▶ **WHAT THIS TASK INVOLVES**
Return each line of the entries that mentions the word "computer".

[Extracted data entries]
-- Opening Marker --

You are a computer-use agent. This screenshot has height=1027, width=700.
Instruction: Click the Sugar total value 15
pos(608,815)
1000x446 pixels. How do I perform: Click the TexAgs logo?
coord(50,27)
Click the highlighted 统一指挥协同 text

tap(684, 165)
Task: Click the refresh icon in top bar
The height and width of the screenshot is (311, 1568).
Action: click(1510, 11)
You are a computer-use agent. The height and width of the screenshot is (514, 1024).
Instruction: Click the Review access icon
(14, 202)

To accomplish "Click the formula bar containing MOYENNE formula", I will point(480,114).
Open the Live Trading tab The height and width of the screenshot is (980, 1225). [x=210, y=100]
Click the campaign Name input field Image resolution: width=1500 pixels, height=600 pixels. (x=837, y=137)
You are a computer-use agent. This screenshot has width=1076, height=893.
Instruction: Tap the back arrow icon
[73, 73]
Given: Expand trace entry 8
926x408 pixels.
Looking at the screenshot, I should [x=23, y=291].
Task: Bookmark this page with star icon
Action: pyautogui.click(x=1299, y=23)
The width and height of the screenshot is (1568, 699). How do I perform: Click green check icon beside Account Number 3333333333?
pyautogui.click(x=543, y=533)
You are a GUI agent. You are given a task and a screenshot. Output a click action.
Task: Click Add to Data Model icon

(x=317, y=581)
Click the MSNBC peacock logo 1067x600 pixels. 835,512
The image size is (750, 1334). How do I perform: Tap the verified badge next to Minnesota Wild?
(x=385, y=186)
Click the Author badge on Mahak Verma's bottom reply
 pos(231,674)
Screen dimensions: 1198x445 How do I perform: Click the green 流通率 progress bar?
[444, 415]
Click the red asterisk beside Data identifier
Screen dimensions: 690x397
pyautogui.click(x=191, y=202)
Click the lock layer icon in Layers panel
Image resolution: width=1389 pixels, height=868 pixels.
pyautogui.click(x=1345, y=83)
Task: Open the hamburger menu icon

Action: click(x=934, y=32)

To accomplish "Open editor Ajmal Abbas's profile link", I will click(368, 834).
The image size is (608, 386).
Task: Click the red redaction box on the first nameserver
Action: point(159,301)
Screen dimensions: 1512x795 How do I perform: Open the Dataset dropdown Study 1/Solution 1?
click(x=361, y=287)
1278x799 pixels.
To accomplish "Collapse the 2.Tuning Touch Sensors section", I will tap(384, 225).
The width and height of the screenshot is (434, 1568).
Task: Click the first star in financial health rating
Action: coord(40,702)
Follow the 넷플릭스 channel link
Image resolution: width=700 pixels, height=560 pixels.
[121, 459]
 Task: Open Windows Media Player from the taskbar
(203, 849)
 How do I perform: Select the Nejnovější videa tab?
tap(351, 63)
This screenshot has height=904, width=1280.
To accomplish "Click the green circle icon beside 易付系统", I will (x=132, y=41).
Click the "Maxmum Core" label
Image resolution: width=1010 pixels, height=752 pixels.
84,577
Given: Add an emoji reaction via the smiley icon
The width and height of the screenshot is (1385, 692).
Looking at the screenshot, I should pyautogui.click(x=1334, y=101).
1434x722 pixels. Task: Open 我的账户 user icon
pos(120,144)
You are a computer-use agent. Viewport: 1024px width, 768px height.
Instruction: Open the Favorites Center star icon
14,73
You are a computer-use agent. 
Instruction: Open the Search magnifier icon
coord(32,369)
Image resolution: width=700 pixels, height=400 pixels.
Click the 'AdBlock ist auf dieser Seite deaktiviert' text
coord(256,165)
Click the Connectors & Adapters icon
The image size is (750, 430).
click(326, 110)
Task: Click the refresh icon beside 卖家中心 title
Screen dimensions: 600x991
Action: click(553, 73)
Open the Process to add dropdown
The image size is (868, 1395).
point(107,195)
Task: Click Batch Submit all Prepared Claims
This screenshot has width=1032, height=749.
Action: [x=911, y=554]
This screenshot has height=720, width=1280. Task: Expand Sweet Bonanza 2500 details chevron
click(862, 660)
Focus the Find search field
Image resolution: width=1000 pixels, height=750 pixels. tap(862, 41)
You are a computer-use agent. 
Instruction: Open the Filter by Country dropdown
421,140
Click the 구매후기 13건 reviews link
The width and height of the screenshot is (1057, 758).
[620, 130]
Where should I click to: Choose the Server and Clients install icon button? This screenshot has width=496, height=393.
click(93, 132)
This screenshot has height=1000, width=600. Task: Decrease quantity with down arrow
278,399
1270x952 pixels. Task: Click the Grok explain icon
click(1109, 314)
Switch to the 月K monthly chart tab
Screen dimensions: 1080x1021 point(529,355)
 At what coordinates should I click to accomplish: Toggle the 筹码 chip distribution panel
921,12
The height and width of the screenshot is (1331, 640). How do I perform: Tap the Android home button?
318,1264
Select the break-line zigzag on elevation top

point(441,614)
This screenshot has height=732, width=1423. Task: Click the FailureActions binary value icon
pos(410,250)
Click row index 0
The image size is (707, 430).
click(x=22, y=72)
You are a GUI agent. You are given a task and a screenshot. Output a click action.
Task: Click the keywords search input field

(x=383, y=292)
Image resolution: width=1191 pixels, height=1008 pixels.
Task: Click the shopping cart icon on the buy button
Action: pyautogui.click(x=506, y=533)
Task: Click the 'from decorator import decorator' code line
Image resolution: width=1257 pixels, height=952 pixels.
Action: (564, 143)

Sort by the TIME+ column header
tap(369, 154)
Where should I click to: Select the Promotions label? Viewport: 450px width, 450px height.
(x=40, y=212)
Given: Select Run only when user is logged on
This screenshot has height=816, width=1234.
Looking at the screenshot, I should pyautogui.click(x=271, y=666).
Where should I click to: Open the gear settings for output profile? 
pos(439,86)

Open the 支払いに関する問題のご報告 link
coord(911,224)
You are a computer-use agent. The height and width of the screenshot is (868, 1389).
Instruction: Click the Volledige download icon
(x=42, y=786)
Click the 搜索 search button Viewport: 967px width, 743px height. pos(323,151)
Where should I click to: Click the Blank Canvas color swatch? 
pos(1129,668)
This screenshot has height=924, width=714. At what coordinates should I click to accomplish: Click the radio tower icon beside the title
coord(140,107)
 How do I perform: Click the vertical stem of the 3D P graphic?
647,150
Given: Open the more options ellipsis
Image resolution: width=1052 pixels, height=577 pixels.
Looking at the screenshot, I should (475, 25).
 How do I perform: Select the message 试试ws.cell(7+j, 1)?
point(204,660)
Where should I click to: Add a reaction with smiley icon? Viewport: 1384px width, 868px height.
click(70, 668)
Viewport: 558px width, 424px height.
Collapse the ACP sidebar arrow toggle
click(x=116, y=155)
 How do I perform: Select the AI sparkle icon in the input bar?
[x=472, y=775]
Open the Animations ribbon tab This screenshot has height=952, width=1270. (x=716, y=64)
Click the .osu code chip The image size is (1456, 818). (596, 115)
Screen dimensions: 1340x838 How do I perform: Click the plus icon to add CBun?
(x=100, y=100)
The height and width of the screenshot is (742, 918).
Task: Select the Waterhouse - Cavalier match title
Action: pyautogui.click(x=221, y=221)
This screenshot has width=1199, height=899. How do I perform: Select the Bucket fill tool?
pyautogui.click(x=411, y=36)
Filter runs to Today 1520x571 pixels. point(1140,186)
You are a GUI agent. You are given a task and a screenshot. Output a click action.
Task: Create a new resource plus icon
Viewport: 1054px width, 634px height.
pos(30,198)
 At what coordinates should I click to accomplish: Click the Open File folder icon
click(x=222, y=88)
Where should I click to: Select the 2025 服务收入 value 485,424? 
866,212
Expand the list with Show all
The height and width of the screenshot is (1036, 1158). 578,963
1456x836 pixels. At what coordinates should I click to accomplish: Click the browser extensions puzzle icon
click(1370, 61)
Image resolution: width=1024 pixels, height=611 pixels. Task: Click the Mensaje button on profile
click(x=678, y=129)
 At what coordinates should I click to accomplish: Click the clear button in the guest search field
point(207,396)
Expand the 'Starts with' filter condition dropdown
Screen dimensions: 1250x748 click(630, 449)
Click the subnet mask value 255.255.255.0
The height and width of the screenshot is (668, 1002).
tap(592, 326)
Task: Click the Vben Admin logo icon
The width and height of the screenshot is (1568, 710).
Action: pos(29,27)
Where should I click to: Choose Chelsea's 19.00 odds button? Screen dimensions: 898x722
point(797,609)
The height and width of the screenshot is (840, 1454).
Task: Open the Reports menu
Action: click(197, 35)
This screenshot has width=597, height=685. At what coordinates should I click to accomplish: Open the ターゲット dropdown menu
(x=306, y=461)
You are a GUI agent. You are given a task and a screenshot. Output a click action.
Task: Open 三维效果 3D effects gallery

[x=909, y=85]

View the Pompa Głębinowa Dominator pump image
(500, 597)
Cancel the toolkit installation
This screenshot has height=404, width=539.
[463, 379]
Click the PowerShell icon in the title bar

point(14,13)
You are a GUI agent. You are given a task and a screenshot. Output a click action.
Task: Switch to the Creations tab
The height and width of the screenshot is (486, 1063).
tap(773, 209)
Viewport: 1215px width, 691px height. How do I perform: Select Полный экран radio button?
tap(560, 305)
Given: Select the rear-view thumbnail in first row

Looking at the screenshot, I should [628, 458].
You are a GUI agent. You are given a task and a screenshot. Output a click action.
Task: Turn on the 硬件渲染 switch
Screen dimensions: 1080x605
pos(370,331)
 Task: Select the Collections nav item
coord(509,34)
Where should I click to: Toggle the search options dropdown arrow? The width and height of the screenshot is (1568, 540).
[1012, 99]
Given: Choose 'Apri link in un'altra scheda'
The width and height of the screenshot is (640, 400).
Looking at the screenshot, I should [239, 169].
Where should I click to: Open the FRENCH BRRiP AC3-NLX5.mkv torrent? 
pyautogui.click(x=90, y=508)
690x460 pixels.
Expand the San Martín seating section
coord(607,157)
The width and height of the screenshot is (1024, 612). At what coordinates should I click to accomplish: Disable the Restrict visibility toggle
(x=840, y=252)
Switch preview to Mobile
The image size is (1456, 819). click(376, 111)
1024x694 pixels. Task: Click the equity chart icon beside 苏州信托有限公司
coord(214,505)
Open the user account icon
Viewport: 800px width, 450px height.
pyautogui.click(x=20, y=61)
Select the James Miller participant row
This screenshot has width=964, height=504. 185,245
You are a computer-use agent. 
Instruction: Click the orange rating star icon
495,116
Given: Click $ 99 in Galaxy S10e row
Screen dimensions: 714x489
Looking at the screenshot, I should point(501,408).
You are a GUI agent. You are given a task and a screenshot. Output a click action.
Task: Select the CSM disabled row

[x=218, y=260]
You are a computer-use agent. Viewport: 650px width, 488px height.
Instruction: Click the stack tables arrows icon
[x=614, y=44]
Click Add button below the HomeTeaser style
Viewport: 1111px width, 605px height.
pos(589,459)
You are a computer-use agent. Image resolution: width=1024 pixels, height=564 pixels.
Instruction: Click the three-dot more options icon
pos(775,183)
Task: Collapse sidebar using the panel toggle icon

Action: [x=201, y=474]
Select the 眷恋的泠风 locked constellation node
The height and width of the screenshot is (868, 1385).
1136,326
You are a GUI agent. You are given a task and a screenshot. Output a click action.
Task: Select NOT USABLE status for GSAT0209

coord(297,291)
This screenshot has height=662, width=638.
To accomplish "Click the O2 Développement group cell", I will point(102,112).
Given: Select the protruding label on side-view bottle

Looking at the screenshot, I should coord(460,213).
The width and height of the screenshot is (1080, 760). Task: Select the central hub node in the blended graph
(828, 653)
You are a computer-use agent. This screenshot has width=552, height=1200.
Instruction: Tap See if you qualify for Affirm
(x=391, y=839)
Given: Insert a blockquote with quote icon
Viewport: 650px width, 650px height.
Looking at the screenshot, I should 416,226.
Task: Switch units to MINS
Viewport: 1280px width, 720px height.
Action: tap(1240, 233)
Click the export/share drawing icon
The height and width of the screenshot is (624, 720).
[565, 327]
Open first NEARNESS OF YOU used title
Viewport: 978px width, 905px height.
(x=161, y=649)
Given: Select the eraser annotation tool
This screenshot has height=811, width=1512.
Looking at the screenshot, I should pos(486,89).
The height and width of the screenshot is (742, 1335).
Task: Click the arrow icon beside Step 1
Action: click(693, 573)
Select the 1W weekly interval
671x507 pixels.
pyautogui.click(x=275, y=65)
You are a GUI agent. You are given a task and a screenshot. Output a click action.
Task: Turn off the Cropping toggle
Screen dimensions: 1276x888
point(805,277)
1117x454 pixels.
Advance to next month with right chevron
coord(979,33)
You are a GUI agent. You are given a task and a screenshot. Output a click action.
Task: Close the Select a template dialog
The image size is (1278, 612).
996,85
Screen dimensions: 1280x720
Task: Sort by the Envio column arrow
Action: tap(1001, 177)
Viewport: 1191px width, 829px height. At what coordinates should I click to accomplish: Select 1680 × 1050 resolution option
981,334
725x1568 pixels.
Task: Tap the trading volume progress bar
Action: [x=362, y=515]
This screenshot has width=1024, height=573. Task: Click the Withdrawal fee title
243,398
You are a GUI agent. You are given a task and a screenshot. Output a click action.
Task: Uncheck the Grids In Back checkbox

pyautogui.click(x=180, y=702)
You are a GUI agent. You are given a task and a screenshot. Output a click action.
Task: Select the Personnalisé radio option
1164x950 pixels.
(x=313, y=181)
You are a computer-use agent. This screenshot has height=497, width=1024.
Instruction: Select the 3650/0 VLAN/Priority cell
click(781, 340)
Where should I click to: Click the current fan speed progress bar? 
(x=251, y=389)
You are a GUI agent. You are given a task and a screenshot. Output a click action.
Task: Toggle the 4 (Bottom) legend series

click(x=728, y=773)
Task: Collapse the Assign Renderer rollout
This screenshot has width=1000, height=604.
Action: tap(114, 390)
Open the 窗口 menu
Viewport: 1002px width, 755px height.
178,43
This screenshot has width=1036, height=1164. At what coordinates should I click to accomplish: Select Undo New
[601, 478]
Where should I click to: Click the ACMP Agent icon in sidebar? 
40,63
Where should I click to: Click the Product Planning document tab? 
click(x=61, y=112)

-- Closing Marker --

▶ **SOLUTION BELOW**
You are a computer-use agent. This screenshot has height=1027, width=700.
You are a computer-use agent. The height and width of the screenshot is (514, 1024).
You are a computer-use agent. This screenshot has width=1076, height=893.
You are a computer-use agent. Viewport: 1024px width, 768px height.
You are a computer-use agent. 
You are a computer-use agent. 
You are a computer-use agent. The height and width of the screenshot is (868, 1389).
You are a computer-use agent. 
You are a computer-use agent. Viewport: 650px width, 488px height.
You are a computer-use agent. Image resolution: width=1024 pixels, height=564 pixels.
You are a computer-use agent. This screenshot has width=552, height=1200.
You are a computer-use agent. This screenshot has height=497, width=1024.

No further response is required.